> Given data:
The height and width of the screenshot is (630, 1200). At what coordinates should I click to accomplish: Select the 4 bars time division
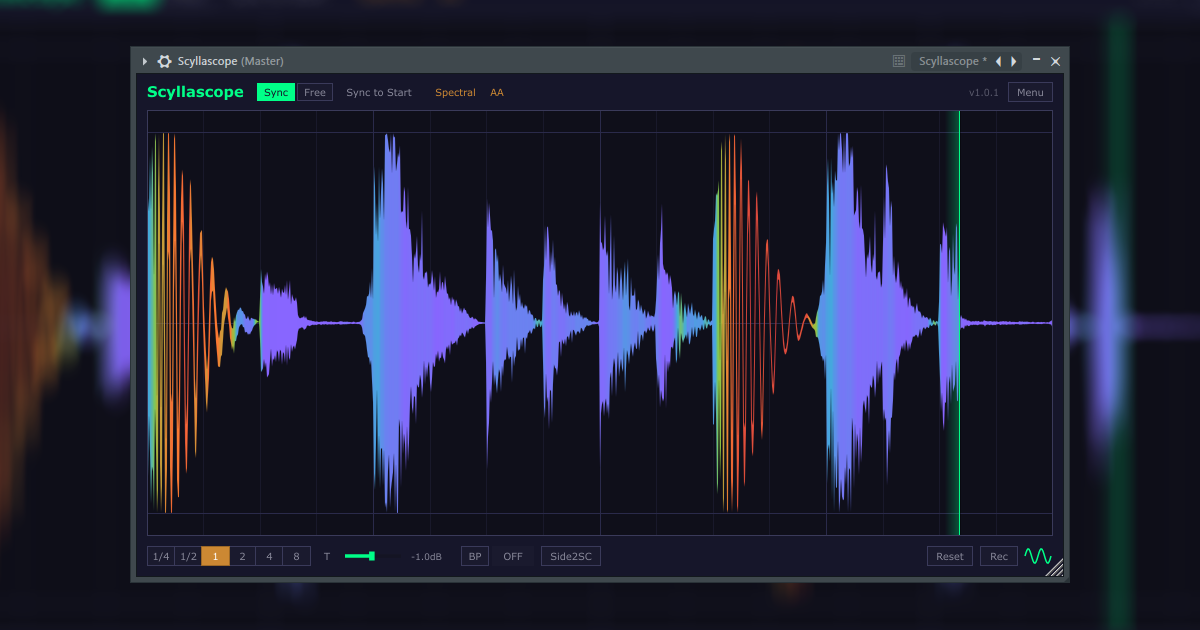(268, 556)
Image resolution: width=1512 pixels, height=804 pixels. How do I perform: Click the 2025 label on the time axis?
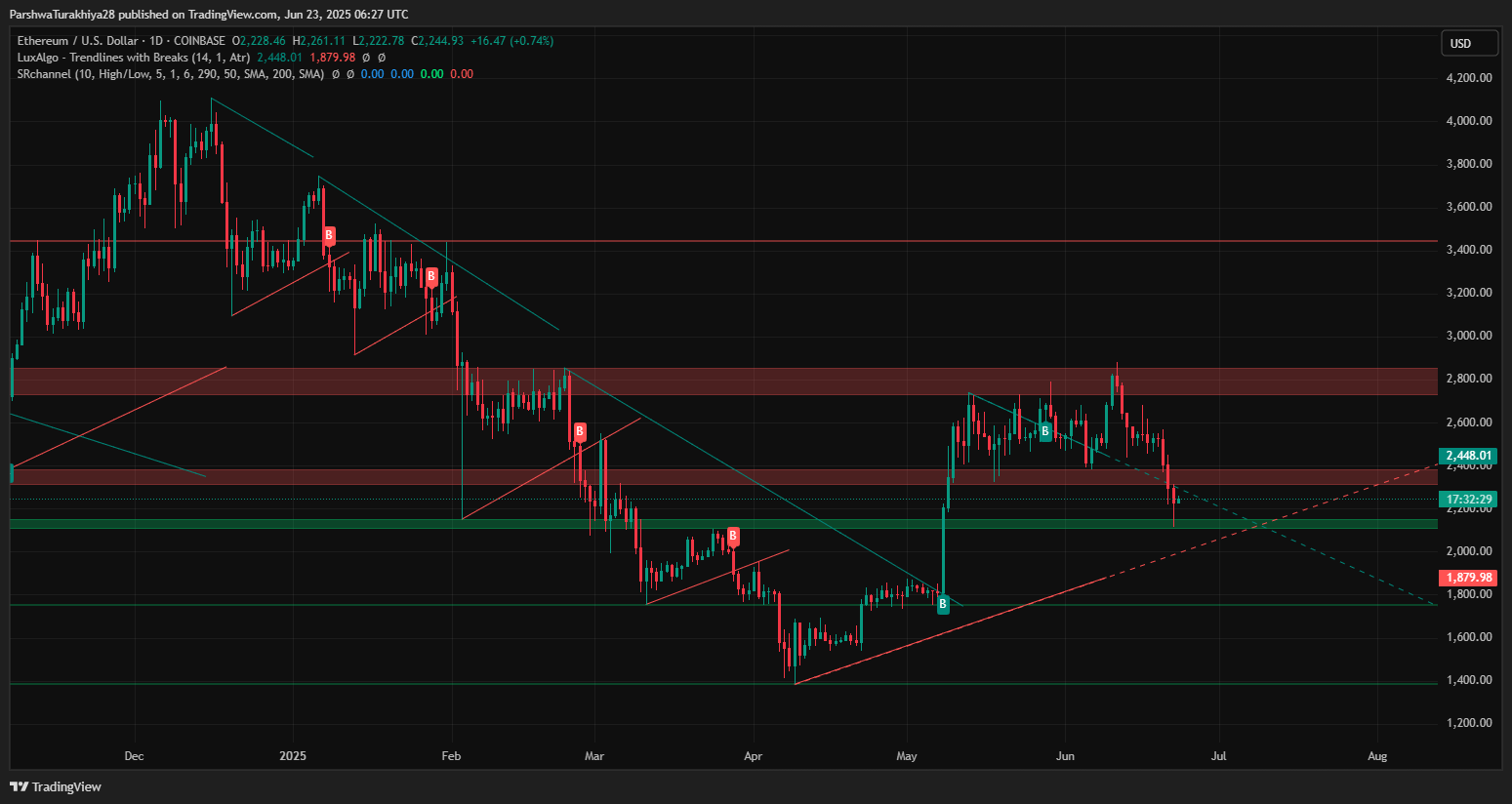[291, 755]
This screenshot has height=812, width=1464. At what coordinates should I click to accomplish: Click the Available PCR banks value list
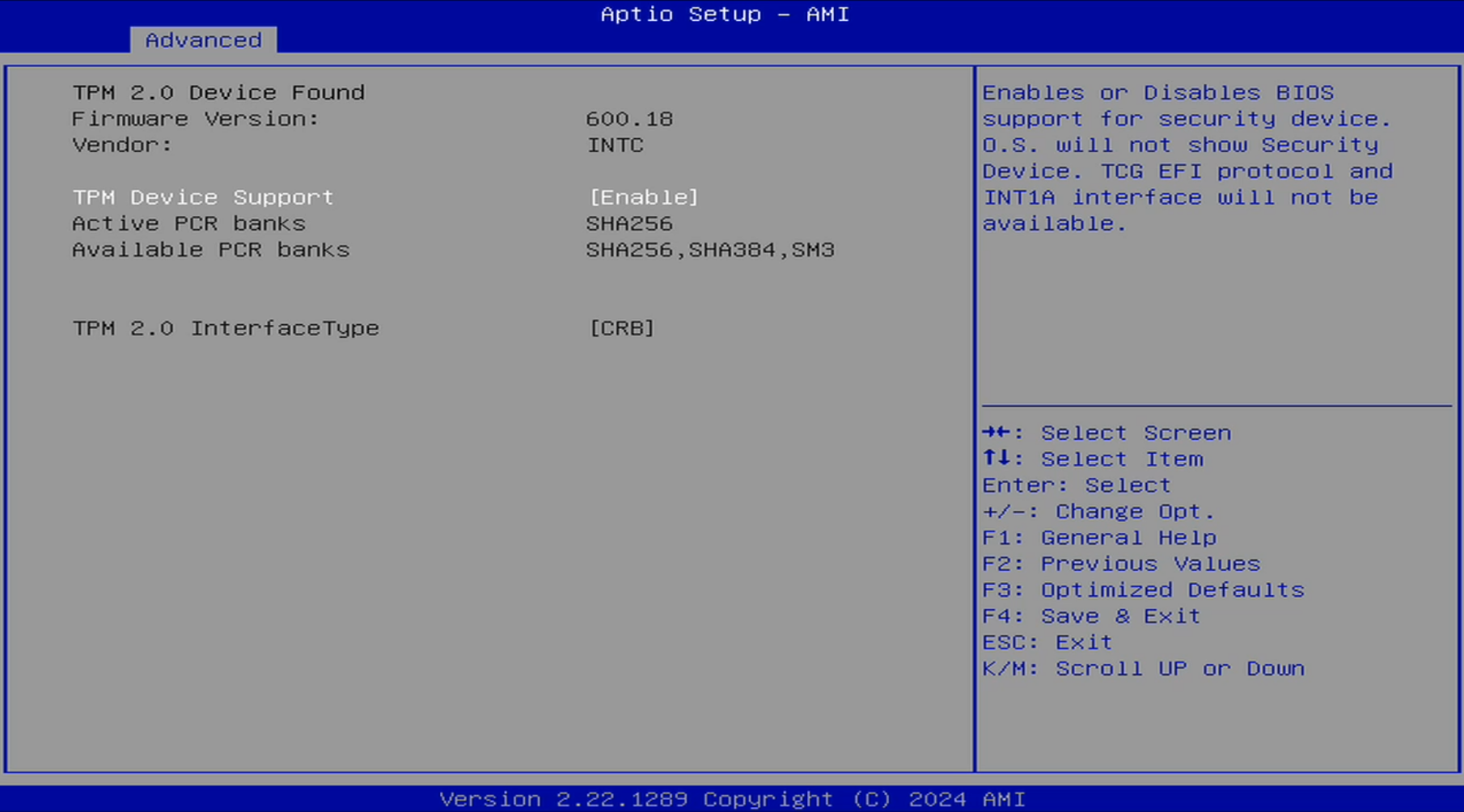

> Exercise requirements:
Repeat the data verbatim, excluding all pictures.

> Worked solution:
The height and width of the screenshot is (630, 1200). At what coordinates should I click to accomplish: Select the 4 bars time division
(268, 556)
Image resolution: width=1512 pixels, height=804 pixels. How do I perform: Click the 2025 label on the time axis?
[291, 755]
This screenshot has height=812, width=1464. At what coordinates should I click to accomplish: Click the Available PCR banks value list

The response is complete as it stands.